755 Quintilla

Discovery
- Discovered by: J. H. Metcalf
- Discovery site: Taunton Obs.
- Discovery date: 6 April 1908

Designations
- Pronunciation: /kwɪnˈtɪlə/
- Named after: Quintilla (Italian first name)
- Alternative designations: A908 GC · 1933 UF 1908 CZ
- Minor planet category: main-belt · (outer); background;

Orbital characteristics
- Epoch 31 May 2020 (JD 2459000.5)
- Uncertainty parameter 0
- Observation arc: 104.66 yr (38,226 d)
- Aphelion: 3.6182 AU
- Perihelion: 2.7446 AU
- Semi-major axis: 3.1814 AU
- Eccentricity: 0.1373
- Orbital period (sidereal): 5.67 yr (2,073 d)
- Mean anomaly: 294.13°
- Mean motion: 0° 10^{m} 25.32^{s} / day
- Inclination: 3.2423°
- Longitude of ascending node: 176.67°
- Argument of perihelion: 43.965°

Physical characteristics
- Mean diameter: 31.32±1.20 km; 36.04±2.1 km; 41.210±0.655 km;
- Synodic rotation period: 4.552 h
- Geometric albedo: 0.124±0.012; 0.1621±0.021; 0.220±0.019;
- Spectral type: Tholen = M; U–B = 0.220±0.023; B–V = 0.670±0.030; V–R = 0.410±0.030;
- Absolute magnitude (H): 9.7; 9.81;

= 755 Quintilla =

Main-belt asteroid

755 Quintilla (prov. designation: or ) is a metallic background asteroid from the outer regions of the asteroid belt, approximately 36 km in diameter. It was discovered on 6 April 1908, by American astronomer Joel Metcalf at the Taunton Observatory in Massachusetts, United States.
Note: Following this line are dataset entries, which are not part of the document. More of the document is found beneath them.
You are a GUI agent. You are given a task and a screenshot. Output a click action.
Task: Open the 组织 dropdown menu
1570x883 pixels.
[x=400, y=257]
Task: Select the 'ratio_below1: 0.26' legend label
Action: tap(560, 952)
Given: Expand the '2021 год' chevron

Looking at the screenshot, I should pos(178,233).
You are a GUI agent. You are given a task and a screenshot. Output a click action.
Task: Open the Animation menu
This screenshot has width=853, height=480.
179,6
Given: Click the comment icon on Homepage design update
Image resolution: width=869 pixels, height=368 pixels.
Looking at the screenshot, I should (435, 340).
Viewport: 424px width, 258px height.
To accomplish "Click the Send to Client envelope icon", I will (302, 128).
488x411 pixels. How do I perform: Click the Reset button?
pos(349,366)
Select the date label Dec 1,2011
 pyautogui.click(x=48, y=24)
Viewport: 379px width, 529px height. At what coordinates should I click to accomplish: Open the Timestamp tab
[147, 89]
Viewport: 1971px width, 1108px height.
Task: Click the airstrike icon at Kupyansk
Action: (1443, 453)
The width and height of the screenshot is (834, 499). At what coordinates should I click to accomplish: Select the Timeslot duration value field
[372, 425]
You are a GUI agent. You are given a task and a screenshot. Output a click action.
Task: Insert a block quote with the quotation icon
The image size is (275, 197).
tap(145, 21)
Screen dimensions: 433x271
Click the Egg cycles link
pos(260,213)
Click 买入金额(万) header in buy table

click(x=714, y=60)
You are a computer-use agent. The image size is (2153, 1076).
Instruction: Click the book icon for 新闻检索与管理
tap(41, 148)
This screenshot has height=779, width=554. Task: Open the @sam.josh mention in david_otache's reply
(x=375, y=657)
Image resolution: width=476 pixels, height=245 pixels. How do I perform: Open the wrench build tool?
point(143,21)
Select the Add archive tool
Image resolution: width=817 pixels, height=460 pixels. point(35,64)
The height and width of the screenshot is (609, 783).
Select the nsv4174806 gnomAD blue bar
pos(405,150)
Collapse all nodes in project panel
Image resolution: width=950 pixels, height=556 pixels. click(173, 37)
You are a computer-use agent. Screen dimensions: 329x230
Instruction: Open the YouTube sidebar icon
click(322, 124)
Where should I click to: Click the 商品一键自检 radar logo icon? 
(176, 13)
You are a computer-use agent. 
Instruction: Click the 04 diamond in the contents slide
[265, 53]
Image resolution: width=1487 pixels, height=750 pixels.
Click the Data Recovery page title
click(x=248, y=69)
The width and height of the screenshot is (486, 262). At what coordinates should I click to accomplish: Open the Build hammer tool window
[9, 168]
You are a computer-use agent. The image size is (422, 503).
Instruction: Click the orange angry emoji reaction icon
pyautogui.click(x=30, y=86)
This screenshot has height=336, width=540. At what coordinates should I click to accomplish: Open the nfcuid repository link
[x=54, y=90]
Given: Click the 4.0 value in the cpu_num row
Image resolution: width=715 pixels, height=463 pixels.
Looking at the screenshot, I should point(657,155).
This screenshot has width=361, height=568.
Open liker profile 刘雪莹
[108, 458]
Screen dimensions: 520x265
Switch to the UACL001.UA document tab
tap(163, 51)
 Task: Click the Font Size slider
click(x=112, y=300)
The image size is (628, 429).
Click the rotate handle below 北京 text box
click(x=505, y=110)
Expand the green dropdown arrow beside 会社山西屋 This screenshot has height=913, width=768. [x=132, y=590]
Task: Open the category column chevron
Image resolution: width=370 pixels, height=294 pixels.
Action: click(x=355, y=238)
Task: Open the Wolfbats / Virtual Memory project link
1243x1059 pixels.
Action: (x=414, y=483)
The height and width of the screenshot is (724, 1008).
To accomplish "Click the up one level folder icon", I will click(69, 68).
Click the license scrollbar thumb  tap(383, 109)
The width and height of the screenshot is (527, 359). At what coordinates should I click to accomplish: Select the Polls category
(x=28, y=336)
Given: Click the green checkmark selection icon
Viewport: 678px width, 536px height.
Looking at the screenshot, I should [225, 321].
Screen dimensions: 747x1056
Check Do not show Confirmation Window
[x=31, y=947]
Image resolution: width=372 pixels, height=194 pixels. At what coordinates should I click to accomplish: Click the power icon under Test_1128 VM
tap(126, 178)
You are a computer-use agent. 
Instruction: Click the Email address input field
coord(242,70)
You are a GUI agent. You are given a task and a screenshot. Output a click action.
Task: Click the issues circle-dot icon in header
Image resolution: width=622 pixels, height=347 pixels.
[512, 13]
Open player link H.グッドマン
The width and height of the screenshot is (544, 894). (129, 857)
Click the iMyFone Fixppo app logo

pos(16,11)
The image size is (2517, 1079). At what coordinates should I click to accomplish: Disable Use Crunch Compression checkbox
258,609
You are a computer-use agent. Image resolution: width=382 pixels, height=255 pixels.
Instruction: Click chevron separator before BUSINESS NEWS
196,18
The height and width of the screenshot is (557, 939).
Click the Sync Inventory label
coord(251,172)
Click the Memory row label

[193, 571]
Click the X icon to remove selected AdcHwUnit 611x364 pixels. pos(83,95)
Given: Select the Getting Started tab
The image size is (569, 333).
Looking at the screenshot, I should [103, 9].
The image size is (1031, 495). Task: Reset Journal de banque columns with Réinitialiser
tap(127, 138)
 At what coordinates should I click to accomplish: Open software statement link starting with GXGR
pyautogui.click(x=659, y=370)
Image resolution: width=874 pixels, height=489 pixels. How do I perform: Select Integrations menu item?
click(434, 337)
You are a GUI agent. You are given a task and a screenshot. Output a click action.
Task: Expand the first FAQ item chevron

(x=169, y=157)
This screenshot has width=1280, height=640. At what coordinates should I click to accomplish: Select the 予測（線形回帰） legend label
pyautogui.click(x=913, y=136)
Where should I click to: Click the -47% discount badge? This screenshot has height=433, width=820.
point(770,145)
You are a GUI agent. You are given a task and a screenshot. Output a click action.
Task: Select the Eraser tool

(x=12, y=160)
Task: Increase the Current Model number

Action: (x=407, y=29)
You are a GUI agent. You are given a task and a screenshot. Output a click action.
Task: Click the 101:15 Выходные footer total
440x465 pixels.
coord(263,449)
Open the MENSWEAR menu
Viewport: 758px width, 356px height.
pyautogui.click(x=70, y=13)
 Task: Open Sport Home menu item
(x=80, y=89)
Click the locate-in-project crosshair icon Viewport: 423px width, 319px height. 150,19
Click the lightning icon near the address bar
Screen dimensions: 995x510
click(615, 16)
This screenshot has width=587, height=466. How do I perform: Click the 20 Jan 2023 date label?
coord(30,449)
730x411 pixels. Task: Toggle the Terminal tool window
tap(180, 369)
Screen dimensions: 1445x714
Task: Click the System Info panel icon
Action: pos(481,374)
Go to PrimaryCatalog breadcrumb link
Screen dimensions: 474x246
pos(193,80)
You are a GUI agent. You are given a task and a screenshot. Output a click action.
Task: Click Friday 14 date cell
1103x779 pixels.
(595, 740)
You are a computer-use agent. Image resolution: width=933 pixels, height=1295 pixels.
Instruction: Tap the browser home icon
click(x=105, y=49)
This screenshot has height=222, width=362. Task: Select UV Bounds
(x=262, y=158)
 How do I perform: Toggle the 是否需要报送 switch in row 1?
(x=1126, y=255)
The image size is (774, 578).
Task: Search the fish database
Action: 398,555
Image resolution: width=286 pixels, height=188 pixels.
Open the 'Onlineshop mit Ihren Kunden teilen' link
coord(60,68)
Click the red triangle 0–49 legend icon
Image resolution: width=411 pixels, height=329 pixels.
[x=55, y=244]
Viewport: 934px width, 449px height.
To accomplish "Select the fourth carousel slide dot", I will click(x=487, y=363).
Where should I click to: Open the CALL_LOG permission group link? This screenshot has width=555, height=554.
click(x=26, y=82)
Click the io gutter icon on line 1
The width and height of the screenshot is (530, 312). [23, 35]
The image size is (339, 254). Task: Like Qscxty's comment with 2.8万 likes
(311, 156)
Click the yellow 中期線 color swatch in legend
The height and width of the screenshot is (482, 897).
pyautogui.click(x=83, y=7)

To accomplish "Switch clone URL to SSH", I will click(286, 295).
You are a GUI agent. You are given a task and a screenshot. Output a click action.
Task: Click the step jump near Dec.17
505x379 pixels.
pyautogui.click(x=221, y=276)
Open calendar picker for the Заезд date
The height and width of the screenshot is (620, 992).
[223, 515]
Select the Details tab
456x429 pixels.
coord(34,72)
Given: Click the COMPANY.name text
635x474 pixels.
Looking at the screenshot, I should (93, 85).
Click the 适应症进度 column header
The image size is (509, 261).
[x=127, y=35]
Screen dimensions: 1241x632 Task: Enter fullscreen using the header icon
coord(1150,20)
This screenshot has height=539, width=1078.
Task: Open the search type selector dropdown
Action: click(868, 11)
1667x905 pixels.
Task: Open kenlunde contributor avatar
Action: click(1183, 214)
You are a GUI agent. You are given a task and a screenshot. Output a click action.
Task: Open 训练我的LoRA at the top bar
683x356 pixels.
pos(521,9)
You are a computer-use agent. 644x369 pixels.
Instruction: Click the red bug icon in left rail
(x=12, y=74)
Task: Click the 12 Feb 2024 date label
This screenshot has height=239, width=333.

For its size, the M-type asteroid has a relatively short rotation period of 4.55 hours. It was named Quintilla, an Italian female first name, for no reason other than being the first asteroid name beginning with the letter "Q".

== Orbit and classification ==

Quintilla is a non-family asteroid of the main belt's background population when applying the hierarchical clustering method to its proper orbital elements. It orbits the Sun in the outer asteroid belt at a distance of 2.7–3.6 AU once every 5 years and 8 months (2,073 days; semi-major axis of 3.18 AU). Its orbit has an eccentricity of 0.14 and an inclination of 3° with respect to the ecliptic. The body's observation arc begins at Vienna Observatory on 1 September 1915, almost 7 years after its official discovery observation by Joel Metcalf at Taunton.

== Naming ==

This minor planet was named Quintilla, a name of an Italian first name, that was proposed by Arville D. Walker, secretary to the American astronomer and director of Harvard Observatory Harlow Shapley (1885–1972), as no other asteroid name began with the letter "Q" when it was named in 1926. The was mentioned in The Names of the Minor Planets by Paul Herget in 1955 (H 76).

== Physical characteristics ==

In the Tholen classification, Quintilla is a metallic M-type asteroid.

=== Rotation period ===

Several rotational lightcurves of Quintilla were obtained from photometric observations. Analysis of the best-rated lightcurves by Robert K. Buchheim and Donald Pray (2004), Laurent Bernasconi, Reiner Stoss, Petra Korlević, Maja Hren, Aleksandar Cikota, Ljuban Jerosimic, and Raoul Behrend (2005), as well as Joseph Masiero (2006), gave a well-defined rotation period of (4.552±0.001), (4.5516±0.0002) and (4.552±0.002) hours with a brightness variation of (0.38±0.02), (0.08±0.01) and (0.45±0.2) magnitude, respectively (U=3/3/3). In November 2018, Michael and Matthew Fauerbach obtained a period of (4.552±0.002) hours and an amplitude of (0.16±0.02) magnitude (U=2).

=== Diameter and albedo ===

According to the surveys carried out by the Japanese Akari satellite, the Infrared Astronomical Satellite IRAS, and the NEOWISE mission of NASA's Wide-field Infrared Survey Explorer (WISE), Quintilla measures (31.32±1.20), (36.04±2.1) and (41.210±0.655) kilometers in diameter and its surface has an albedo of (0.220±0.019), (0.1621±0.021) and (0.124±0.012), respectively.

Alternative mean-diameter measurements published by the WISE team include (46.09±5.63 km) and (49.868±0.660 km) with corresponding albedos of (0.083±0.387) and (0.0848±0.0103). The Collaborative Asteroid Lightcurve Link derives an albedo of 0.1781 and a diameter of 36.16 kilometers based on an absolute magnitude of 9.7.